- Decades:: 2000s; 2010s; 2020s;
- See also:: History of Pennsylvania; Historical outline of Pennsylvania; List of years in Pennsylvania; 2025 in the United States;

= 2025 in Pennsylvania =

The following is a list of events of the year 2025 in Pennsylvania.

== Incumbents ==
===State government===
- Governor: Josh Shapiro (D)

==Events==
===January===
- January 7 – State Representative Joanna McClinton becomes Speaker of the Pennsylvania House of Representatives.
- January 31 – Med Jets Flight 056, a Learjet 55 operated by Jet Rescue Air Ambulance, crashes shortly after takeoff from Northeast Philadelphia Airport, resulting in the deaths of all six individuals on board and two people on the ground.

===February===
- February 22 – UPMC Memorial Hospital shooting: A gunman takes several hostages at a University of Pittsburgh Medical Center hospital near York.
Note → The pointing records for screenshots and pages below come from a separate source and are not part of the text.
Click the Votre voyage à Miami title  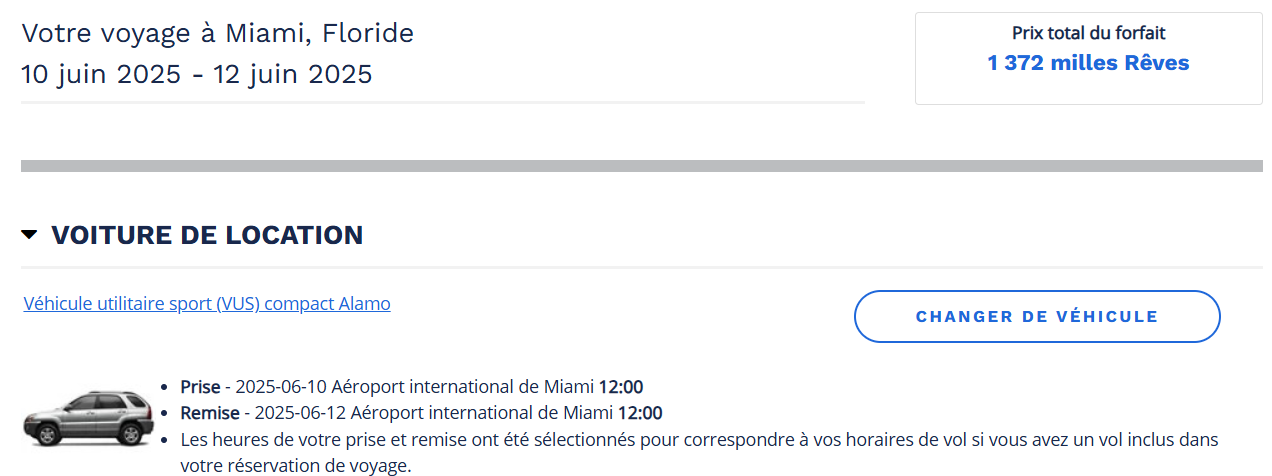click(x=217, y=33)
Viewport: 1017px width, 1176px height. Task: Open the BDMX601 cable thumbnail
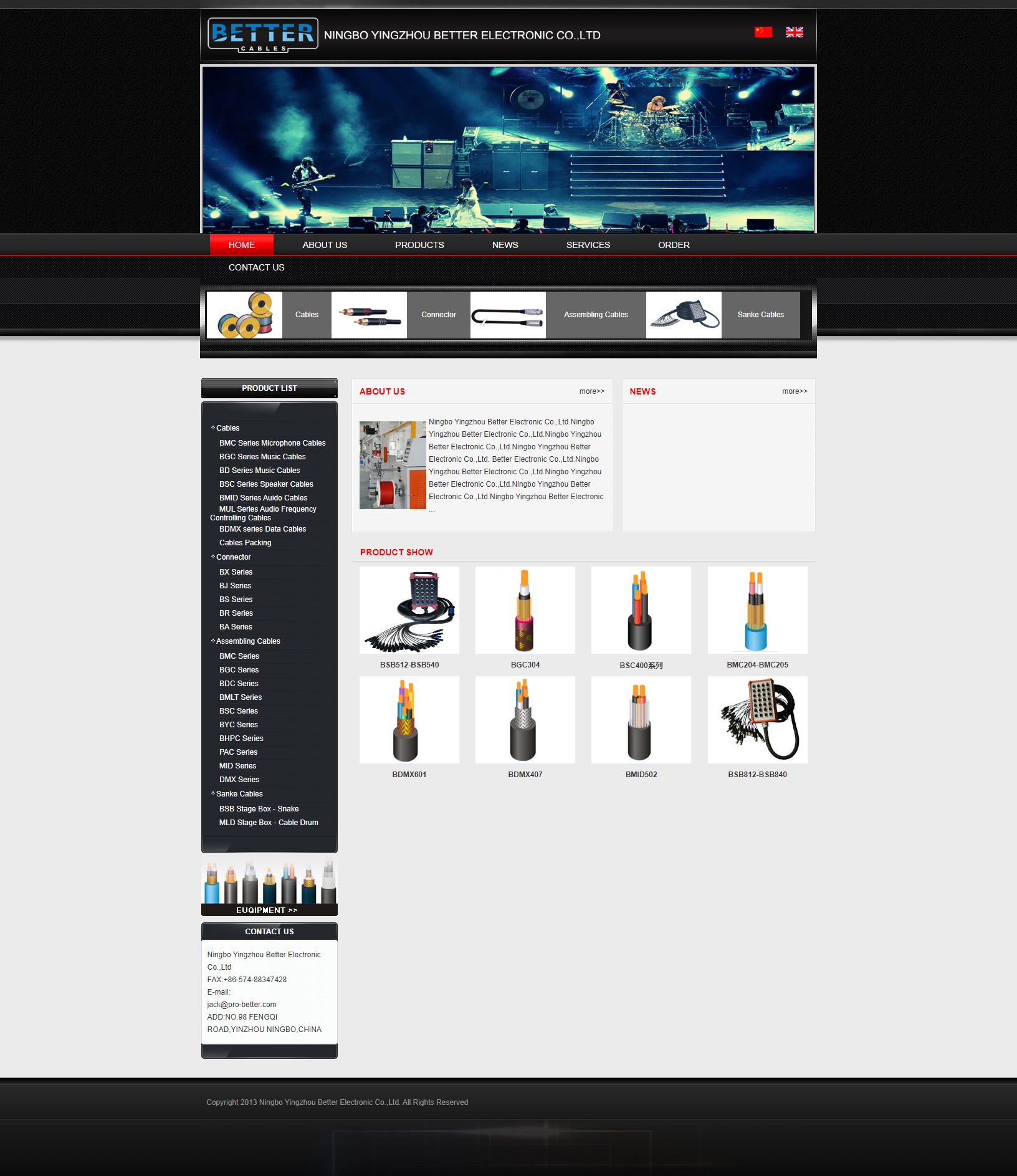[x=409, y=720]
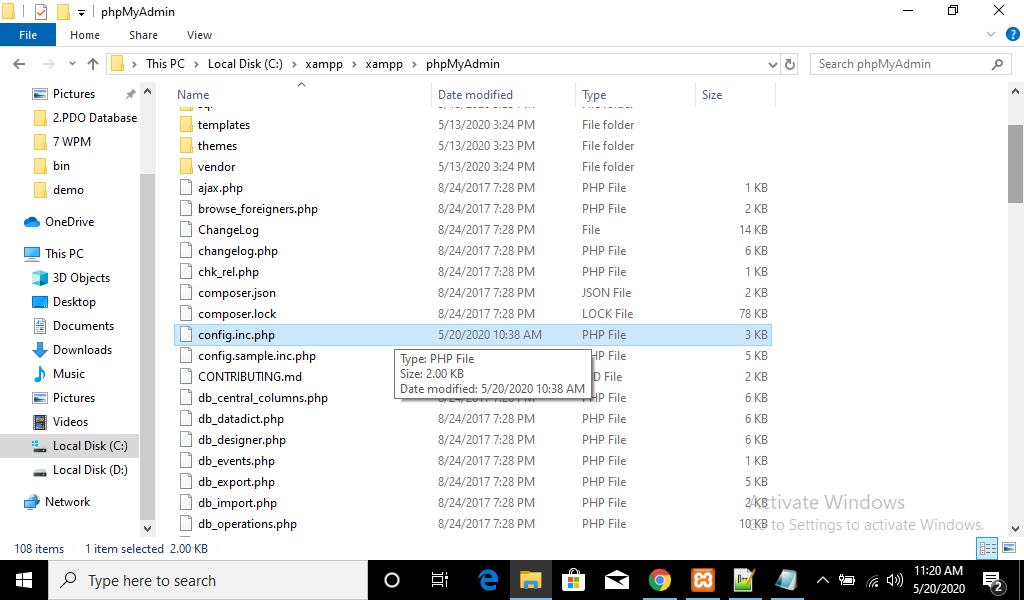Open the File menu
The image size is (1024, 600).
pyautogui.click(x=28, y=35)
Following a shoot-out, the gunman is killed by police. A responding police officer is also killed by friendly fire. Six people are injured, five by gunfire.

===March===
- March 2 – 2025 Southwest United States measles outbreak: The first case of measles in Pennsylvania in 2025 is reported in Montgomery County.
- March 31 – Rosemont College announces it will merge into Villanova University.

===April===
- April 3 – The PATCO Franklin Square station reopens in Philadelphia after being closed for 45 years.
- April 13 – Pennsylvania Governor's Residence fire: A man sets fire to part of the Pennsylvania Governor's Residence in Harrisburg while Governor Josh Shapiro and his family are inside. The family escapes without injury.

===May===
- May 22 – Philadelphia Police Officer Mark Dial is convicted of manslaughter for killing Eddie Irizarry in 2023. In July he is sentenced to time served and released on parole.
- May 30 – Triangle Tech's final class graduates, marking the school's closure.

===July===
- July 1
  - 2025 District Council 33 strike: Around 10,000 Philadelphia city workers go on strike, including sanitation workers, pool employees, and 911 dispatchers.
  - The University of Pennsylvania strips all records from transgender swimmer Lia Thomas as part of an agreement with the Trump administration. The next day, the administration releases $175 million in frozen federal funding to the university.
- July 7 – Three people are killed and ten injured in a shooting in South Philadelphia.

===August===
- August 5 – Chaofeng Ge dies by hanging in ICE custody at the Moshannon Valley Processing Center in Centre County. The death is declared a suicide.
- August 11 – Two people are killed and ten are injured after an explosion at a US Steel plant in Clairton.
- August 12 – Legionella bacteria are detected at buildings in Berks County.
- August 13–August 24 – 2025 Little League World Series in South Williamsport
- August 24–September 2 — Due to a lack of funding, SEPTA cuts back transit and raises fares. Bus service is cut starting August 24, fares are raised on September 1, and train service is cut on August 2.

===September===
- September 17 – Five police officers are shot, three fatally, during a domestic situation in North Codorus Township. The gunman commits suicide.
- September 18 – Pennsylvania and nine other Northeastern states announce the formation of the Northeast Public Health Collaborative, a coalition of local health leaders.
- September 28 – Four people are killed and six are injured in a Lebanon house fire.

===October===
- October 25 – One person is killed and six injured in a shooting at Lincoln University during homecoming festivities.

===November===
- November 5
  - 2025 Allentown mayoral election: Incumbent Mayor Matt Tuerk wins reelection, beating Republican challenger Ed Zucal, who had run as a Democrat but became the Republican candidate through a write-in campaign.
  - 2025 Pittsburgh mayoral election: Allegheny County Controller Corey O'Connor wins election to become mayor of Pittsburgh.
- November 12 – The Philadelphia Mint produces the last penny in circulation.
- November 22 – Pittsburgh Riverhounds SC wins the 2025 USL Championship playoffs, beating FC Tulsa 5–3 in a penalty shoot-out.

===December===
- December 23 – An explosion at a nursing home in Bristol kills an employee and a resident and injures 20.